→ **Data supplied**:
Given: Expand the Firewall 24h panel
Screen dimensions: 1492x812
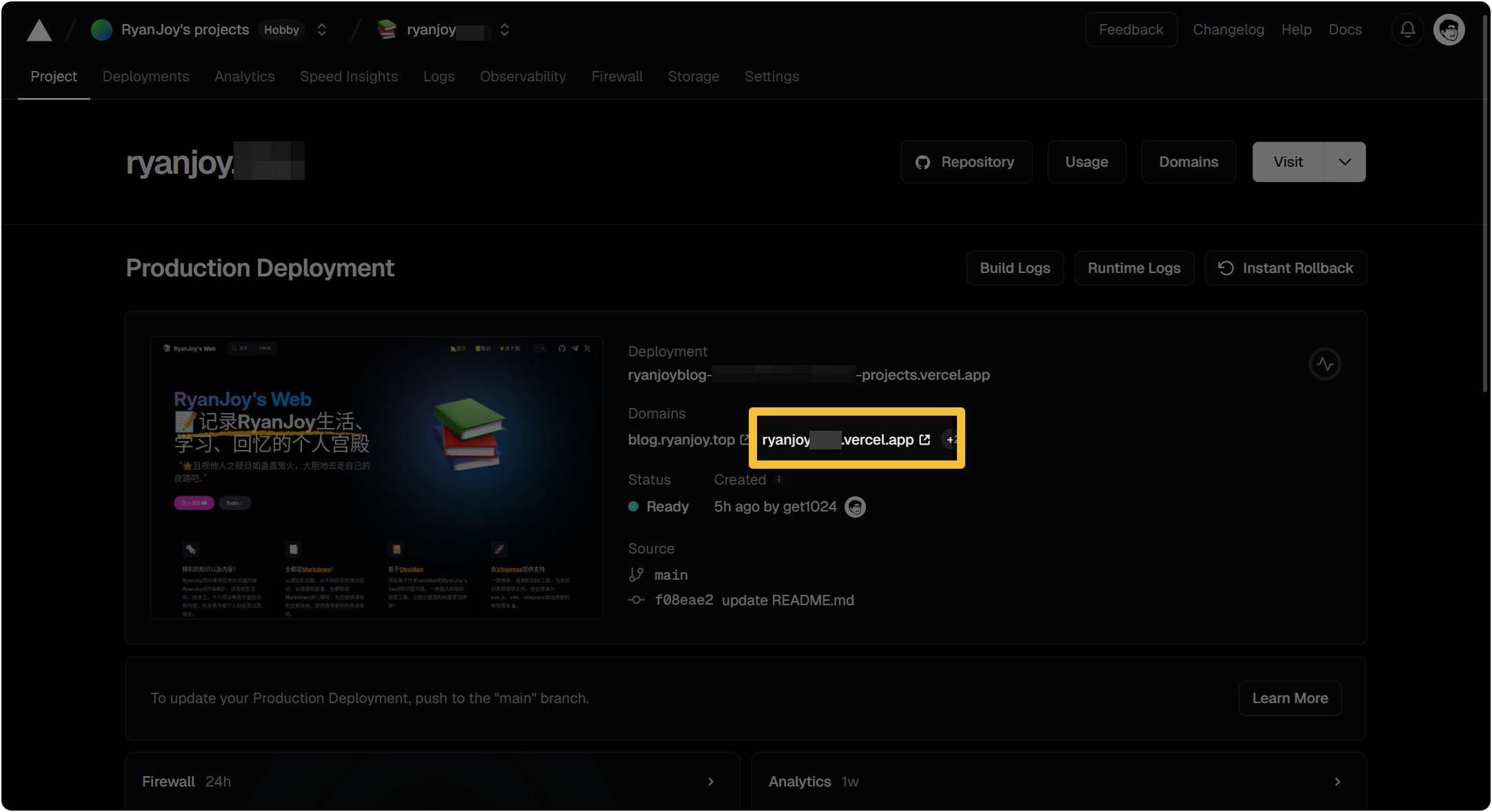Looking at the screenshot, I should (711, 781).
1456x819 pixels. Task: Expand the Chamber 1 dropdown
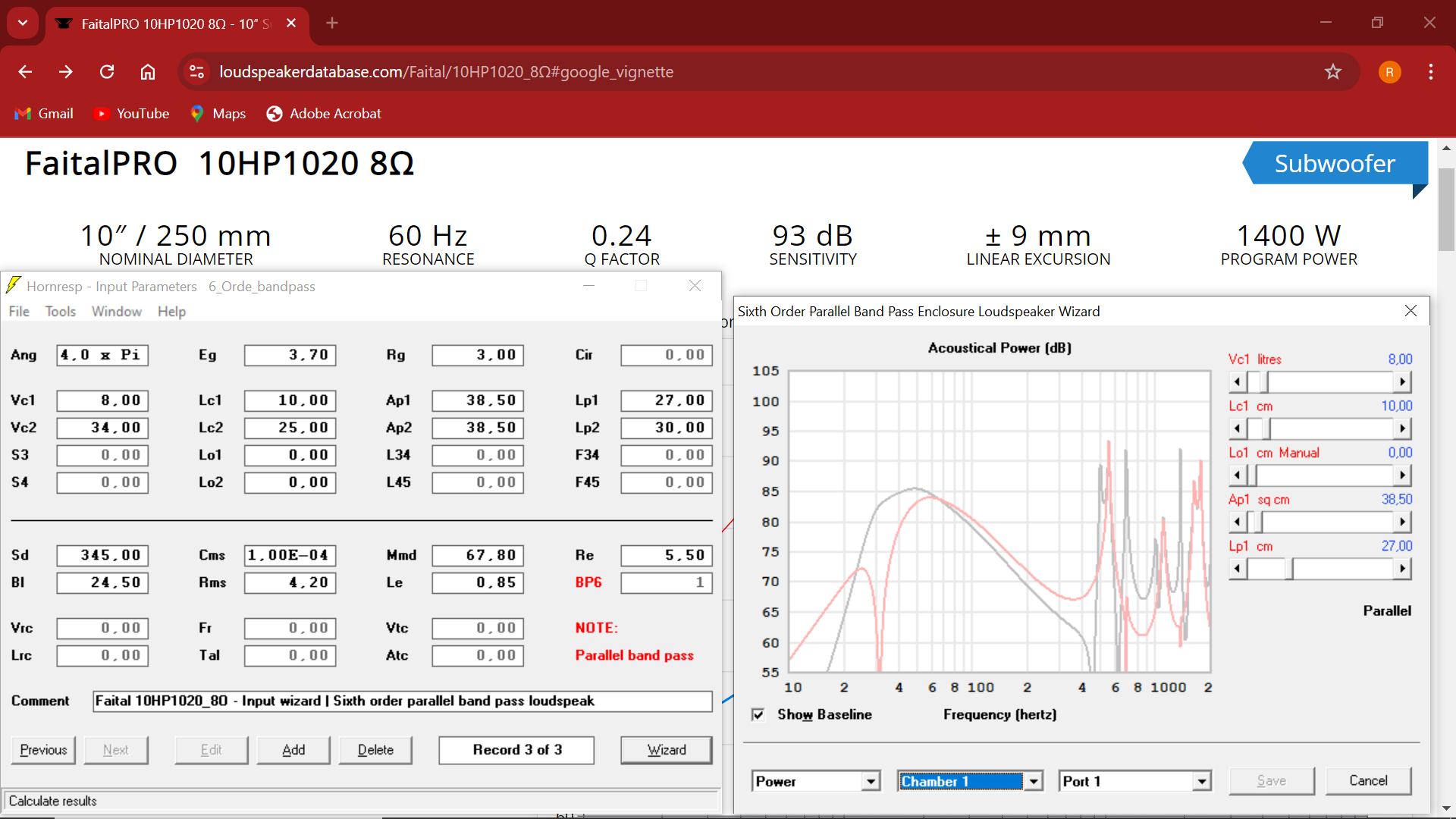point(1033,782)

---

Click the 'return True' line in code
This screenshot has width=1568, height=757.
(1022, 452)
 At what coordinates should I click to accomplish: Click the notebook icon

→ **Assignment**:
Look over the entries above. Copy every line that contains the word "Click".

→ **Exercise output**:
Click the 'return True' line in code
 At what coordinates should I click to accomplish: Click the notebook icon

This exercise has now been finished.